Enough of the memories for tonight. I'm weary and B is back so it's time to post this and head to bed.

Thursday, December 09, 2010

Sunshine

Sunshine today...at least for a time. The temps are back up in the mid 30's. While I am thankful for the sun I'm not eager to have all the snow melt away. We have had snow most of the week - accumulating probably 3-5 inches I would guess. This morning there was just a fresh dusting. Today is supposed to be the warmest day all week - tomorrow and Saturday we have the chance of freezing rain or more snow. I will take the snow but would prefer not to have the freezing rain. We will see.

Have intended to blog all week but anytime I thought about doing so it was too close to bus route time or bedtime or someone else needing on the computer. So it never happened. Today again it's getting close to bus route time but I won't be home this evening as Stretch has his school Christmas concert tonight. (His last - those are starting..not sure I'm ready for that) I was looking for baby pictures of him last night - thought I had them all out to scrapbook but finally found them in a labeled box. It was fun...brought back memories. Now just to find the time to scrapbook them and finish his School Days album and...the list goes on.

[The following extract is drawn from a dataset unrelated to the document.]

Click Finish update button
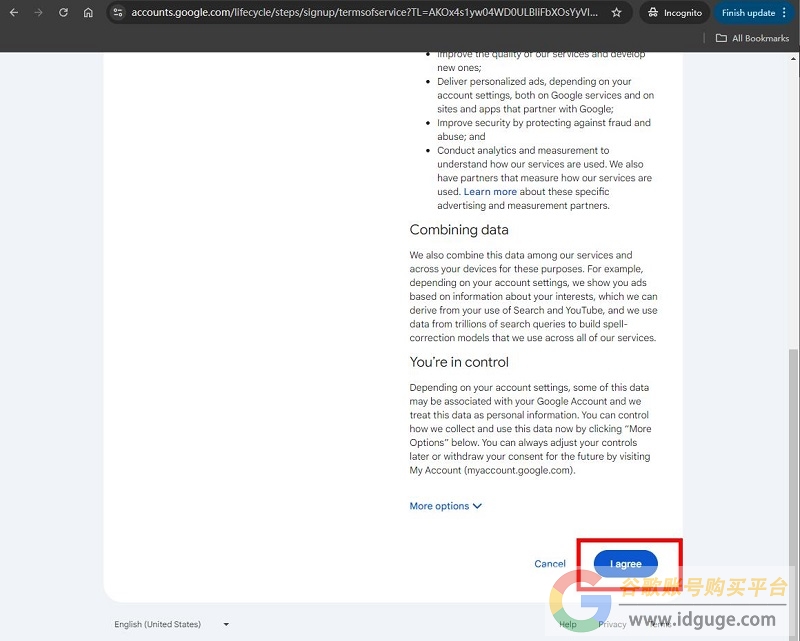This screenshot has width=800, height=641. (748, 13)
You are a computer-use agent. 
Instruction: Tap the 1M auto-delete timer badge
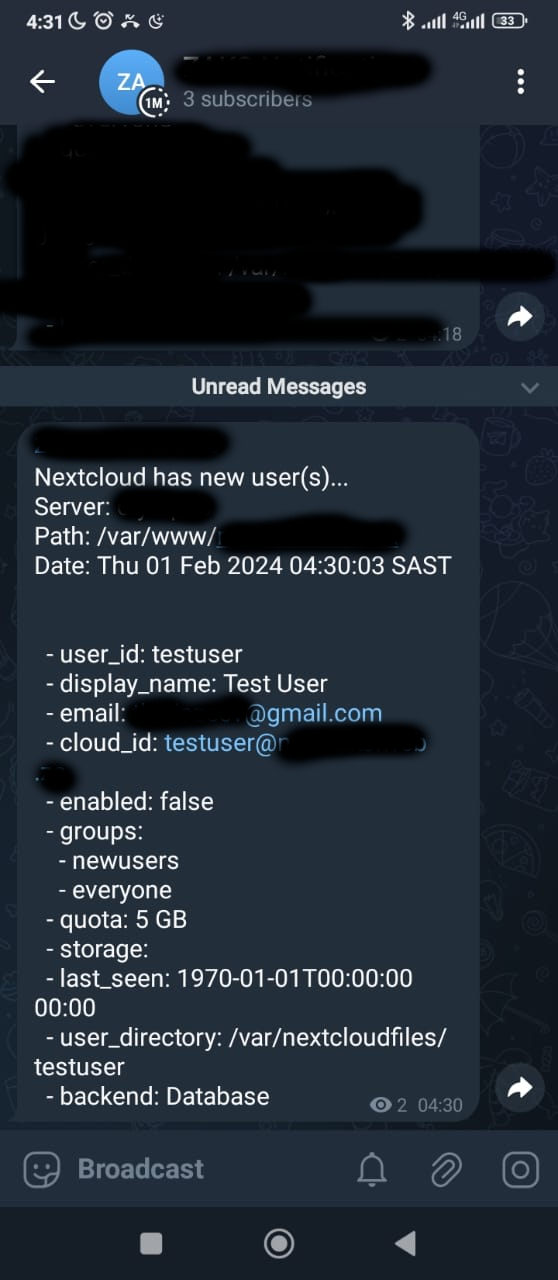pos(154,102)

Today I managed to get all the laundry folding done (first time all week) though I'm busy making more to fold. Also got the kitchen cleaned and dishwasher ran again so am basically caught up on dishes - at least until tonight. I also got a nap in thankfully. And supper is in the crockpot.

Had a good visit north to see Mom and Dad. What really made the trip was that I also got to see my sister Karen as she was down trying to schedule a meeting with the doctors caring for Mom. We spent Friday evening and most of Saturday together - mostly at the hospital but the point is that we were together. After she left for her home on Saturday Dad and I took Mom for a walk - the first time she had walked anywhere in several weeks. We did that again Sunday and Monday before Stretch and I left for home. Each time we went an increased distance and her increased strength and stability were obvious. While this is not an indication of "healing" it does show that the steroid treatment is still effective in keeping the disease somewhat under control.

Other than that...activities are ramping up for Christmas...between tonight and this time next week there are 3 different school band/choir concerts to attend. We only have 1 more week of school before the break - this entire year seems to have just flown by. I have done no Christmas cards yet...would like to get a note done to go in them. Will just have to wait and see.

Better scoot for now -want to let the chickens out today and feed and water them before bus route. I've kept them locked up all week due to the cold.